3. En premier lieu, l'article 7 quater de la convention franco-tunisienne du 17 mars 1988, modifiée prévoit que : " Sans préjudice des dispositions du b) et du d) de l'article 7 ter, les ressortissants tunisiens bénéficient, dans les conditions prévues par la législation française, de la carte de séjour temporaire portant la mention " vie privée et familiale " ". Aux termes de l'article L. 313-11 du code de l'entrée et du séjour des étrangers et du droit d'asile : " Sauf si sa présence constitue une menace pour l'ordre public, la carte de séjour temporaire portant la mention " vie privée et familiale " est délivrée de plein droit : (...) / 7 ° A l'étranger ne vivant pas en état de polygamie, qui n'entre pas dans les catégories précédentes ou dans celles qui ouvrent droit au regroupement familial, dont les liens personnels et familiaux en France, appréciés notamment au regard de leur intensité, de leur ancienneté et de leur stabilité, des conditions d'existence de l'intéressé, de son insertion dans la société française ainsi que de la nature de ses liens avec la famille restée dans le pays d'origine, sont tels que le refus d'autoriser son séjour porterait à son droit au respect de sa vie privée et familiale une atteinte disproportionnée au regard des motifs du refus, sans que la condition prévue à l'article L. 311-7 soit exigée. L'insertion de l'étranger dans la société française est évaluée en tenant compte notamment de sa connaissance des valeurs de la République. ". Aux termes de l'article 8 de la convention européenne de sauvegarde des droits de l'homme et des libertés fondamentales : " 1° Toute personne a droit au respect de sa vie privée et familiale, de son domicile et de sa correspondance. (...) ".

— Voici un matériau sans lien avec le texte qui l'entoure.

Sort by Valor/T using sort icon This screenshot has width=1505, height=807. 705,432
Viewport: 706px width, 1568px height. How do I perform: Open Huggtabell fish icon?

4. En l'espèce, Mme B...est entrée en France, à l'âge de 24 ans, avec un visa court séjour en 2012. Si l'intéressée soutient qu'elle est présente de manière continue sur le territoire français depuis cette date, les pièces versées au dossier ne corroborent pas cette affirmation. Elle n'établit pas être dépourvue de toutes attaches familiales dans son pays d'origine où elle a vécu la plus grande partie de sa vie. Malgré la présence en situation régulière de membres de sa famille sur le territoire français, l'appelante, célibataire et sans charge de famille, n'est pas fondée à soutenir que l'arrêté pris par le préfet des Alpes-Maritimes porterait une atteinte disproportionnée au respect de son droit à mener une vie privée et familiale normale et méconnaîtrait de ce fait les dispositions de l'article 7 quater de l'accord franco-tunisien du 17 mars 1988, de l'article L. 313-11 7° du code précité et les stipulations de l'article 8 de la convention européenne de sauvegarde des droits de l'homme et des libertés fondamentales. Pour les mêmes motifs, cette décision n'est pas entachée d'une erreur manifeste d'appréciation quant à ses conséquences sur sa vie personnelle.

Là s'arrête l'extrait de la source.